Most of these appropriations seem likely to pass the legislature. Less certain are other gubernatorial proposals, which are somehow linked to the fiscal 1985 budget.

One is a $1 million appropriation Dukakis hopes to use to start a development bank. Massbank, as he calls it, would have the borrowing capacity to help fund replacement of sewer systems, water lines, local bridges, and other facilities.

Legislation for a second, somewhat controversial proposal - involving the breakup of the Metropolitan District Commission - is bound to encounter stiff opposition. It would transfer water and sewer operations in the Boston region to a new autonomous state authority, which would set its own rates to charge cities and towns.

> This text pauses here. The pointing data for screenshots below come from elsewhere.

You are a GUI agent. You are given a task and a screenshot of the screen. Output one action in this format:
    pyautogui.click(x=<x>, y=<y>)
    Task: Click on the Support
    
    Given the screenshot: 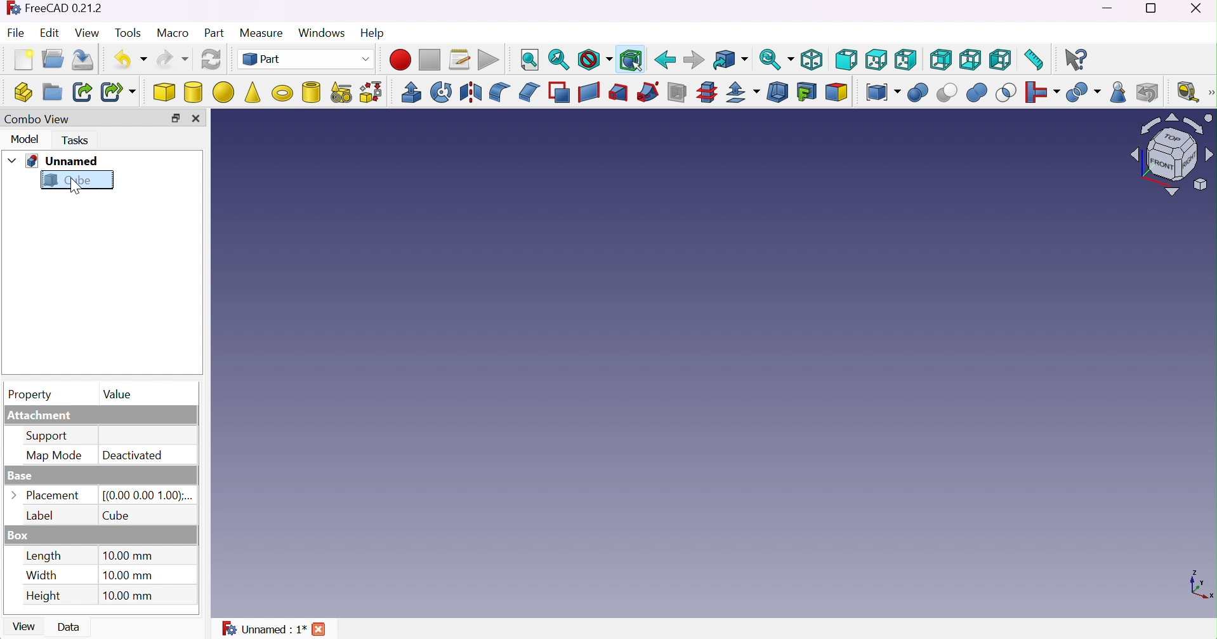 What is the action you would take?
    pyautogui.click(x=52, y=438)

The Dukakis budget assumes the proposed change will take place by early next year. Thus, funding for these two MDC divisions is provided only for the first half of fiscal 1985. But if legislation to create the water and sewer authority fails, the state may have a serious budget-balancing problem in the final months of fiscal '85.

In his less-than-enthusiastic assessment of the budget plan, Mr. Manley said: ''We are fearful that it (the budget) contains initiatives which reduce spending by assuming enactment of bills not yet before the legislature.''

The MFT and others are also concerned about the proposed state spending increase. Traditionally, extra funding in one year ''becomes next year's fixed costs,'' Manley said.

Dukakis's 1985 budget is $726 million more than the amount appropriated so far for fiscal 1984, now in its final five months. Lawmakers might bear in mind that overall state spending has nearly doubled since fiscal 1978.

During the past 20 years, annual budgets have increased nearly 1,400 percent. By contrast, the cost of living in the state rose by a more modest 219.9 percent for the same period, says the US Bureau of Labor Statistics.

Continued escalation of state budgets may mean a lot more dollars - but not all that much sense.